Angka defisit ini masih di bawah target. Pasalnya, berdasarkan Peraturan Presiden (Perpres) 72/2020, defisit APBN Rp1.039,2 triliun. Sementara dari PDB 6,34 persen.
Direktur Eksekutif Center of Reform on Economics (Core) Mohammad Faisal mengatakan bahwa capaian yang tak melewati batas atas memiliki nilai baik dan buruk. Dari sisi kebutuhan anggaran, APBN memang bisa ditekan.
“Tapi bagi ekonomi ini tidak sebaik APBN. Karena defisit diperlebar untuk selamatkan ekonomi. Jadi yang harus diselamatkan ekonomi.

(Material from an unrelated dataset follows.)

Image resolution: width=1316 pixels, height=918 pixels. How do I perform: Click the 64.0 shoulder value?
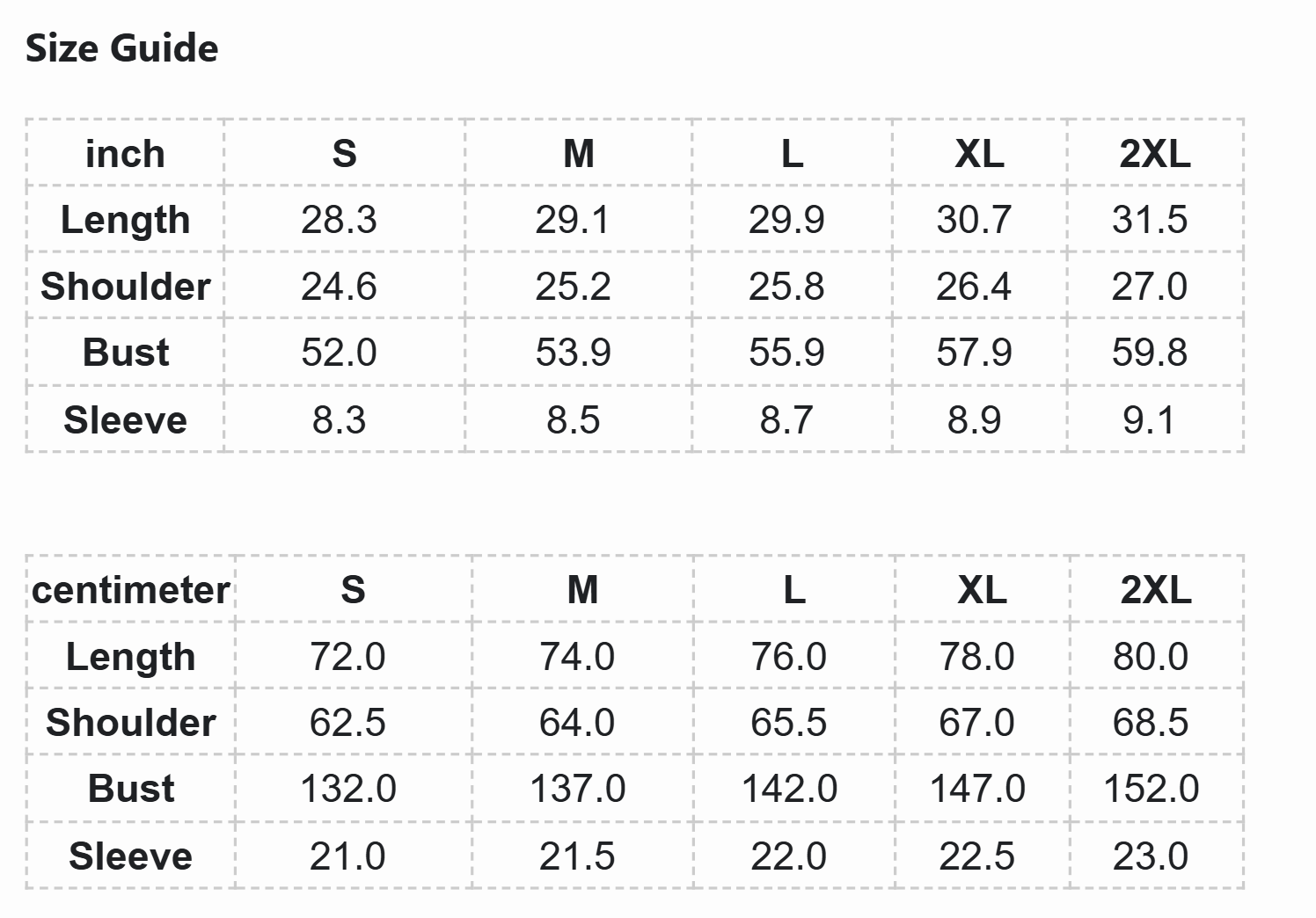[577, 723]
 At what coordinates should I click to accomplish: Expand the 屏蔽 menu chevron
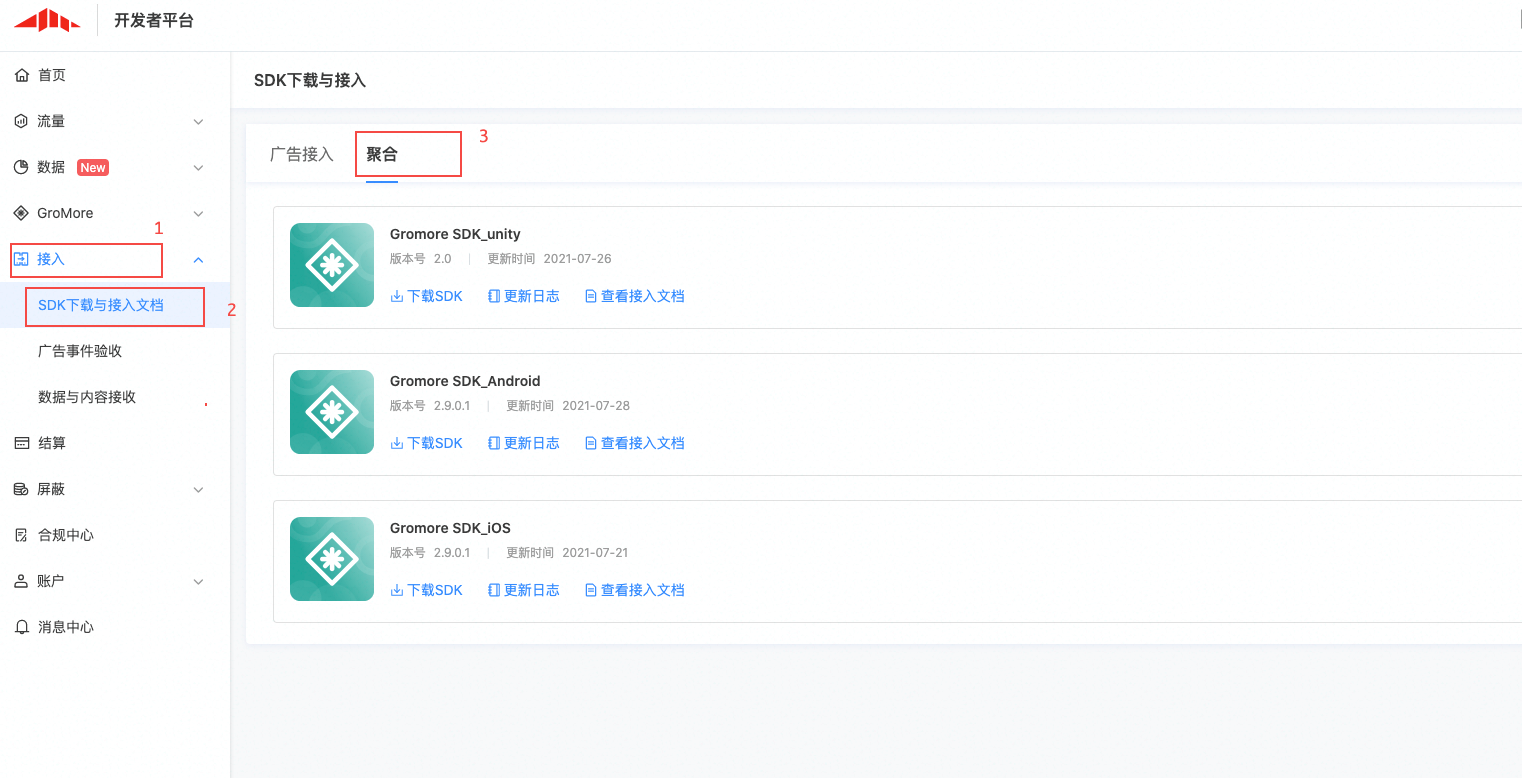[198, 490]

Kalau defisit mencapai target, pertanyaannya apa program penyelamatan ekonomi akibat pandemi berjalan efektif atau masih banyak catatan?” katanya saat dihubungi Bisnis, Rabu (6/1/2021).

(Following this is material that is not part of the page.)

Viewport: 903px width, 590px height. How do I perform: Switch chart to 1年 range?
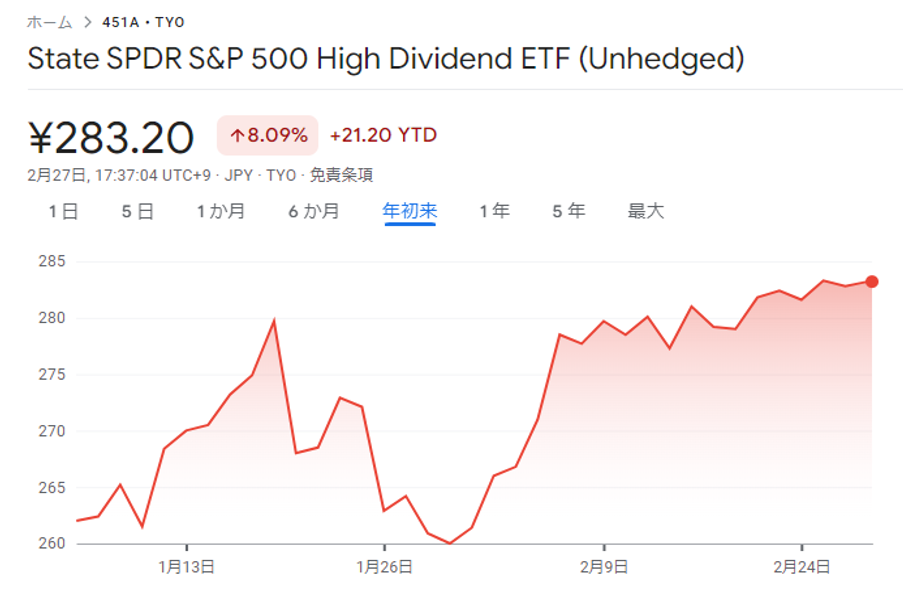coord(494,211)
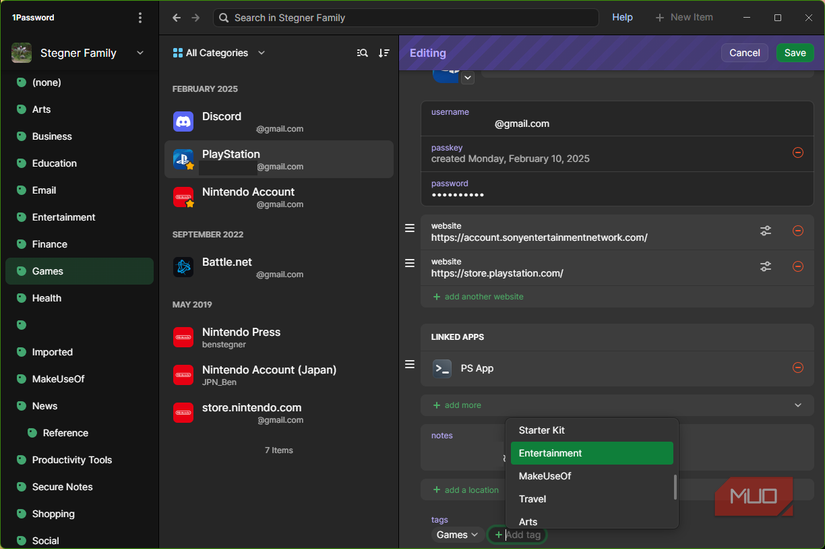Expand the add more field chevron
This screenshot has height=549, width=825.
797,405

Faisal menjelaskan bahwa dilihat dari realisasi program pemulihan ekonomi nasional (PEN), ada sektor krusial yang tidak maksimal serapannya, terutama dari sisi kesehatan. Padahal itu penyebab utama resesi ekonomi.
Inilah yang menjadi pekerjaan rumah terbesar pemerintah pada 2021. Penanganan pandemi jadi yang paling krusial. Yang tidak perlu dan bukan untuk penyelamatan jangka pendek harus disingkirkan.
Baca Juga
Kemudian dari sisi efektivitas program-program penyelamatan ekonomi yang dijalankan menjadi salah satu pertimbangan baik atau tidaknya upaya pemerintah. Jika defisit APBN melebar tapi bisa menyelamatkan ekonomi tentu sangat baik.
Tapi jika dievaluasi dari 2020, Faisal menilai rapornya merah. Contohnya bantuan sosial tidak tepat sasaran. Program kartu prakerja yang seharusnya diberikan kepada korban PHK, 60 persen diterima kepada mereka yang masih bekerja.
“Nah, itu kan tidak sesuai. Itu yang seharusnya dihindarkan. Artinya pembiayaan pemerintah itu diperuntukkan tidak untuk menyelamatkan ekonomi dengan efektivitas yang tinggi,” jelasnya.